> ACTIVITY
Repeat exactly, and only, the lines below starting at the line that contains "The width and height of the screenshot is (1145, 628)." and ending at the line that contains "Task: Click the 28 Jul date label", inclusive of both.

[Dataset excerpts]
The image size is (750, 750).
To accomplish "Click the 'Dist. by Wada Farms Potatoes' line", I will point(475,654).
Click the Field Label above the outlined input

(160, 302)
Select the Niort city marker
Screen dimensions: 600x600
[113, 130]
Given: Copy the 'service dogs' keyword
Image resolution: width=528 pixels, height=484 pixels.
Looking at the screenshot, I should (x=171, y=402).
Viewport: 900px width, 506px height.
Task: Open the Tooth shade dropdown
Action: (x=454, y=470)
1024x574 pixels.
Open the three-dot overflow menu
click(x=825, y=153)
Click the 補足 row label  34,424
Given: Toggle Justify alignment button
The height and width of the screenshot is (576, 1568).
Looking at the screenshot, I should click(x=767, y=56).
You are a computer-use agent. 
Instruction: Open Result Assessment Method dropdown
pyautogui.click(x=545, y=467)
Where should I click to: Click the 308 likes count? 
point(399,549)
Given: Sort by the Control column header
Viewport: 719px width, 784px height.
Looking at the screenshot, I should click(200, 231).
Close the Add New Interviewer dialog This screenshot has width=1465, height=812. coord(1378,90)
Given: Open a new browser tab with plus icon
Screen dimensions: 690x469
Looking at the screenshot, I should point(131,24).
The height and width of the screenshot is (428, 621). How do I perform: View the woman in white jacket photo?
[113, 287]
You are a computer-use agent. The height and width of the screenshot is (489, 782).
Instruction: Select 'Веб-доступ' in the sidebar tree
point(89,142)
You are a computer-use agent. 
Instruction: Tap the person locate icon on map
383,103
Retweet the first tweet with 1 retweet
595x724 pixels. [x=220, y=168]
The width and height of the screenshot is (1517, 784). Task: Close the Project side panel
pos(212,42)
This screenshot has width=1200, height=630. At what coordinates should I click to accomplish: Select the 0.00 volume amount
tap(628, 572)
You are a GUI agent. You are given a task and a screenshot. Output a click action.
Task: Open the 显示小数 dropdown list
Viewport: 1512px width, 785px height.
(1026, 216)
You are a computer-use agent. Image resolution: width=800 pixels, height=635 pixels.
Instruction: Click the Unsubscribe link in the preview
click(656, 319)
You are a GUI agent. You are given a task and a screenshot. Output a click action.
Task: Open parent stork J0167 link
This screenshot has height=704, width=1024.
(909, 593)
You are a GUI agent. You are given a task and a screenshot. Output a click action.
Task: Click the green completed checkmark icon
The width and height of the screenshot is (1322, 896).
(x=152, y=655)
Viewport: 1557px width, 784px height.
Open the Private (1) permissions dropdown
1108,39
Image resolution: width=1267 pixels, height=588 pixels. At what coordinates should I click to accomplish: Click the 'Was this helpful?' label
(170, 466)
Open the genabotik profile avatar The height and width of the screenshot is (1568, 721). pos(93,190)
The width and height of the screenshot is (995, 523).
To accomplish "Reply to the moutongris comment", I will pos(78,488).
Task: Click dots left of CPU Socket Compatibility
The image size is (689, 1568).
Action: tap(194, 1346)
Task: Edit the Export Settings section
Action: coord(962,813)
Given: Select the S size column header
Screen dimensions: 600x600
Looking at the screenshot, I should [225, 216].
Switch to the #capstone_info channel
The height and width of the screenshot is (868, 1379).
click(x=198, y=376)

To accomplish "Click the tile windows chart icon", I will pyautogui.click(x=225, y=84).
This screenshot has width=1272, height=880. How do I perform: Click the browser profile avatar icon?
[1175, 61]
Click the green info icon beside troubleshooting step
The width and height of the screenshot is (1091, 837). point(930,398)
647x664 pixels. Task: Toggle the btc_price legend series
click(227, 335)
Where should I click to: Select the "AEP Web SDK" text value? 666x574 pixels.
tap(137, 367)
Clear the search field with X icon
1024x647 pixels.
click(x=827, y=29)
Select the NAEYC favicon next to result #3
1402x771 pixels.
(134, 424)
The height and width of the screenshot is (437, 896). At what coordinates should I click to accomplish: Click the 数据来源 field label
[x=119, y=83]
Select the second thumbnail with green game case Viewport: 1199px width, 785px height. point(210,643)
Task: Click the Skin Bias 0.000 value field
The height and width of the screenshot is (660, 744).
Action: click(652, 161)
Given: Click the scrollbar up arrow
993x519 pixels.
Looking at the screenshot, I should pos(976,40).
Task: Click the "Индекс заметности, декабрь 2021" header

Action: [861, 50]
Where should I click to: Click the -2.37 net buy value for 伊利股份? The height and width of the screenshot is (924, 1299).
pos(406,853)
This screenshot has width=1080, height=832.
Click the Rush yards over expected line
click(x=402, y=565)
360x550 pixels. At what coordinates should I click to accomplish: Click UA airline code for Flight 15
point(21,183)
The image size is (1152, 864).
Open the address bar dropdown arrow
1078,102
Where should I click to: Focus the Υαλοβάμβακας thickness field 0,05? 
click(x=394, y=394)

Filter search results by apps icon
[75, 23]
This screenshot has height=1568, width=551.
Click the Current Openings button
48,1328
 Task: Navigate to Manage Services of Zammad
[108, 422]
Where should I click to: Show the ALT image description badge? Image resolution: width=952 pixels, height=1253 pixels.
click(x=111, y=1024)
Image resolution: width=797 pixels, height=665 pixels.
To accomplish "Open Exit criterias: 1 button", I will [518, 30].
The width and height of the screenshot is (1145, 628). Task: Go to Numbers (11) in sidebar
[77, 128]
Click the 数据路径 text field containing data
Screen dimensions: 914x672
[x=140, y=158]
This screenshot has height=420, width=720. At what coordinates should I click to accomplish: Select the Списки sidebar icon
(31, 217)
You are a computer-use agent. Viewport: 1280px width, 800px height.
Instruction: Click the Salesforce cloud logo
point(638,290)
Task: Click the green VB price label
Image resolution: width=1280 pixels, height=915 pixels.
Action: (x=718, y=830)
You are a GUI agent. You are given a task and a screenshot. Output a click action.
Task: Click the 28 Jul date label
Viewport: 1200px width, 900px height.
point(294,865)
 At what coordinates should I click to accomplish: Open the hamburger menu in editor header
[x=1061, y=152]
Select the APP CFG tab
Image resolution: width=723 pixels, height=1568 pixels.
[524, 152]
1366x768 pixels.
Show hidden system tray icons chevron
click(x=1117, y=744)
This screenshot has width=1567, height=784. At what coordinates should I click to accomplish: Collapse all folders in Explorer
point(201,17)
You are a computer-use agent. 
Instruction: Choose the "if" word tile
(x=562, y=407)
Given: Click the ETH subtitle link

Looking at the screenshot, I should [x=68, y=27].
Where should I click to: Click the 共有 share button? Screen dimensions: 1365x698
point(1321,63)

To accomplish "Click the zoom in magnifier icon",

> RESPONSE TO THE EXERCISE
The width and height of the screenshot is (1145, 628). Task: Go to Numbers (11) in sidebar
[77, 128]
Click the 数据路径 text field containing data
Screen dimensions: 914x672
[x=140, y=158]
This screenshot has height=420, width=720. At what coordinates should I click to accomplish: Select the Списки sidebar icon
(31, 217)
You are a computer-use agent. Viewport: 1280px width, 800px height.
Instruction: Click the Salesforce cloud logo
point(638,290)
Task: Click the green VB price label
Image resolution: width=1280 pixels, height=915 pixels.
Action: (x=718, y=830)
You are a GUI agent. You are given a task and a screenshot. Output a click action.
Task: Click the 28 Jul date label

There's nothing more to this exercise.